*Extracted records*.

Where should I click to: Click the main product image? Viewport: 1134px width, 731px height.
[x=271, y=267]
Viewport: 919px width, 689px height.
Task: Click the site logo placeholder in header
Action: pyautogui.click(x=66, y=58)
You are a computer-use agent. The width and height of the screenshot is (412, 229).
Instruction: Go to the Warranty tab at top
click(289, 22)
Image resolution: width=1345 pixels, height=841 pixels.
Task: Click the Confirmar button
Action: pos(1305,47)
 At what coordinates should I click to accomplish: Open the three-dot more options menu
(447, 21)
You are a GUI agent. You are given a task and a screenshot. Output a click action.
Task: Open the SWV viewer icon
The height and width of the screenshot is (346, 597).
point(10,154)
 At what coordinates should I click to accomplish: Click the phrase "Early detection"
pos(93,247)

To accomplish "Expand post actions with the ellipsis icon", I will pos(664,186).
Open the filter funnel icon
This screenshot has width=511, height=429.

*Work order*. Please transcribe exactly the line containing "At what coordinates should I click to accomplish: Click" and every line after it to the end of the data, and no other lines.

*The answer*.
 At what coordinates should I click to accomplish: Click the phrase "Early detection"
pos(93,247)

To accomplish "Expand post actions with the ellipsis icon", I will pos(664,186).
Open the filter funnel icon
This screenshot has width=511, height=429.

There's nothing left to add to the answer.